Estimated read time: 2-3 minutes
This archived news story is available only for your personal, non-commercial use. Information in the story may be outdated or superseded by additional information. Reading or replaying the story in its archived form does not constitute a republication of the story.
NORTH SALT LAKE — Hundreds of family, friends, and law enforcement officers gathered today in North Salt Lake to honor a police officer killed in the line of duty.
Officer Charlie Skinner, 30, died Friday, Nov. 8, a few days after his squad car spun out of control during a high speed chase and crashed.
Representatives from nearly every law enforcement agency in the state, and some from other states attended today's funeral at the Bountiful Regional Center. Friends and family of Officer Skinner say that kind of support makes the service even more emotional.
"I'm feeling very emotional today because this is all beautiful for him," said Skinner's aunt, Grace Yates.
Family friend Marilyn Bilbo said, "It's overwhelming. It gives me cold chills to see support from the community as well as the officers throughout the state. It does bring tears to your eyes."
Michelle Jensen said, "It's devastating for law enforcement across the state, for every department and for everyone who serves in the law enforcement community."
Those who knew Officer Skinner say he was a good friend, a loving husband and a proud father. His uncle, Michael Yates, tells us that before his death, Officer Skinner described his life as perfect, and he was doing exactly what he wanted to do. He said, "He was a fun-loving, bubbly personality with a little bit of a shy streak; however, the last two years of his life, married to Katy and with his two twins, he described it as the perfect life."
Officer Skinner was new to the North Salt Lake Police Department. He had been with them for less than a year. His death is the first in the department's history. North Salt Lake officer Harold Altenes says Skinner's passing has made the members of the department draw closer. "It's been a rough week.
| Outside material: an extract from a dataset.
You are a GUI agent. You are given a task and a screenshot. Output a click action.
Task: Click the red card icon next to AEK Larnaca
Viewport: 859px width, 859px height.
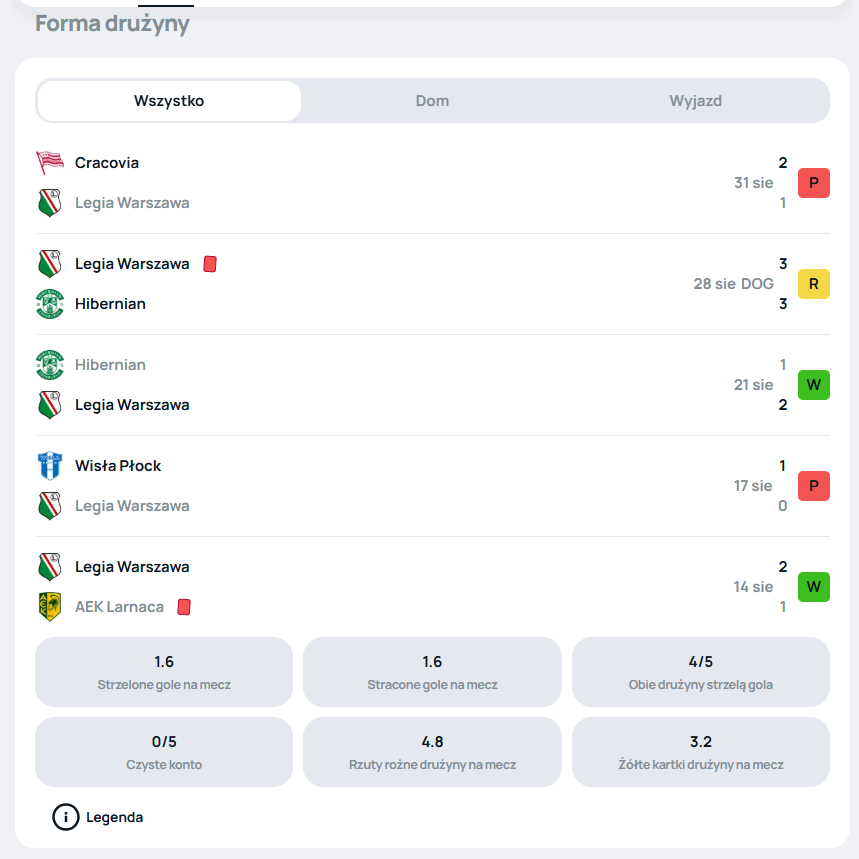[184, 607]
We're deeply saddened. He fought hard," he said.
A family friend Michelle Jensen said, "It's devastating for law enforcement across the state, for every department and everyone who serves in the law enforcement community."
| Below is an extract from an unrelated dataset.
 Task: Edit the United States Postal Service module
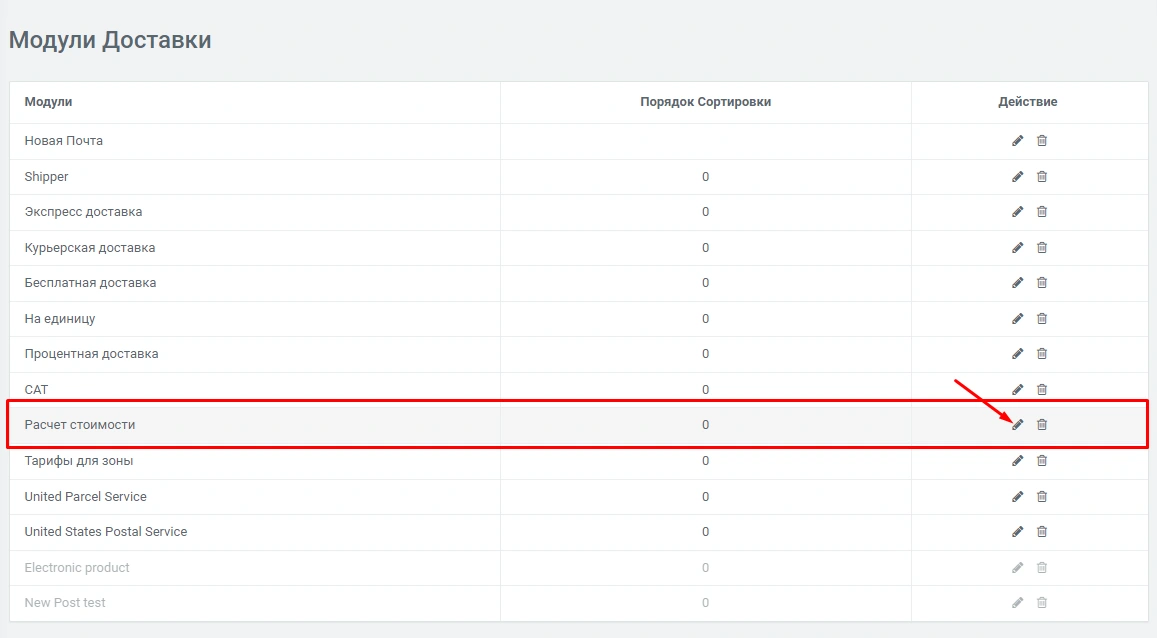click(1017, 532)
As Officer Skinner was carried to his final resting place at the Bountiful Cemetery, an American flag draped over his casket.
Family and friends say today's service was the sendoff he deserved. Shauna Yates said, "He loved unconditionally, and he did not say anything bad about anybody his entire life. He deserved this sendoff."
Officer Skinner was an only child. He leaves behind his wife and 4-week-old twins.